We packed the tools and post pounder up on Clay's horse, Miah. She was a trouper. It was a heavy load.
After several attempts to figure out how to load the trough on the horse, we decided putting a rope around it and dragging it up the mountain was our best option.
Clay's horse, Montana, didn't mind a bit, but the mountain was steep and it was hard work for the horse, so we had to trade off.
Josie is already thinking we are all nuts.
I had a video of Josie's reaction. She was not pleased at first. Then she settled down and pulled with no problem. This is Goucho's turn. He also handled the job like a pro.
We arrived at the spring. The horses were happy to have a break.
This was the old trough. It was a lot bigger.
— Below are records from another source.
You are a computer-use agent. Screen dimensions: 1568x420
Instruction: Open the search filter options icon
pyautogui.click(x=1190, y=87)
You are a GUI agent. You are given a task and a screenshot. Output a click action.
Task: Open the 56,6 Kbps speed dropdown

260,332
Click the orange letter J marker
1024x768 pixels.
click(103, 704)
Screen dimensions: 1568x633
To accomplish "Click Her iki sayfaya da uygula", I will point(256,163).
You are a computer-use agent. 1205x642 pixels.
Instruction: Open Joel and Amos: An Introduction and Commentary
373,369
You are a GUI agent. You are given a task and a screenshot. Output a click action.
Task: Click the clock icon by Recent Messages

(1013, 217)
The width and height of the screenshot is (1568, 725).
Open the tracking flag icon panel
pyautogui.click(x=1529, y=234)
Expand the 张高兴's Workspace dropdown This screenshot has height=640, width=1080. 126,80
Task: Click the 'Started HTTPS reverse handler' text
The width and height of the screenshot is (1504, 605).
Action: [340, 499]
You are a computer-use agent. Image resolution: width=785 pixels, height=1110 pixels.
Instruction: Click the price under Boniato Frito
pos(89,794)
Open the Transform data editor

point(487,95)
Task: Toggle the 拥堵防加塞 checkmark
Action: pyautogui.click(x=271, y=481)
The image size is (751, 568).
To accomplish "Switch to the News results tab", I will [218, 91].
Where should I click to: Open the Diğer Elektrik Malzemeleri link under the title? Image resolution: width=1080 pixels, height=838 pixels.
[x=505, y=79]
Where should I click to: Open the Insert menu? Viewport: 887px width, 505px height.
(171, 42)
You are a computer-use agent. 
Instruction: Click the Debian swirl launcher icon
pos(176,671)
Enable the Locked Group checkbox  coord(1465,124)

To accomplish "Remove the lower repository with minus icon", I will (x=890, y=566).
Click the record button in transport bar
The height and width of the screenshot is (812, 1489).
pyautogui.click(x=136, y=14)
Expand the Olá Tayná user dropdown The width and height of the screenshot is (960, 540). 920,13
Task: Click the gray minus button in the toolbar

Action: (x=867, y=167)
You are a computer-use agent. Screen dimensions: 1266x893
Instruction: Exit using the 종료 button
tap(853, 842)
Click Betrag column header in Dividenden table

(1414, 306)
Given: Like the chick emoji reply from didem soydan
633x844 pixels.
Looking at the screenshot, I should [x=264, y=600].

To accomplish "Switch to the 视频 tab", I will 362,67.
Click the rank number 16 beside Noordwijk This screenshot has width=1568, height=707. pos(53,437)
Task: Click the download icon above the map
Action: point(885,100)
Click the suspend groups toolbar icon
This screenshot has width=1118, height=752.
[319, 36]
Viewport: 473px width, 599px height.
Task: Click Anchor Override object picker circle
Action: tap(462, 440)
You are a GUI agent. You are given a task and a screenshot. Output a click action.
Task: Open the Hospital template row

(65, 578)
I am glad we didn't have to drag it up there.
Assessing the situation.
Very tired pup. Cato
Clearly I was working hard.
The cowboys have been starting very early this summer in order to beat the heat. I managed to tag along with them the other morning. Wow, it was early. I got up to feed horses at 3:45 so they would have a good chance to eat before we saddled at about 4:45.
Once you're up and out, it is the most spectacular time of day.
This is looking back on the pond above Clay's house.
Father and son team. Kyle and Riggin.
We were probably more than half way up the hill by the time it was full day light.
There was even a rainbow.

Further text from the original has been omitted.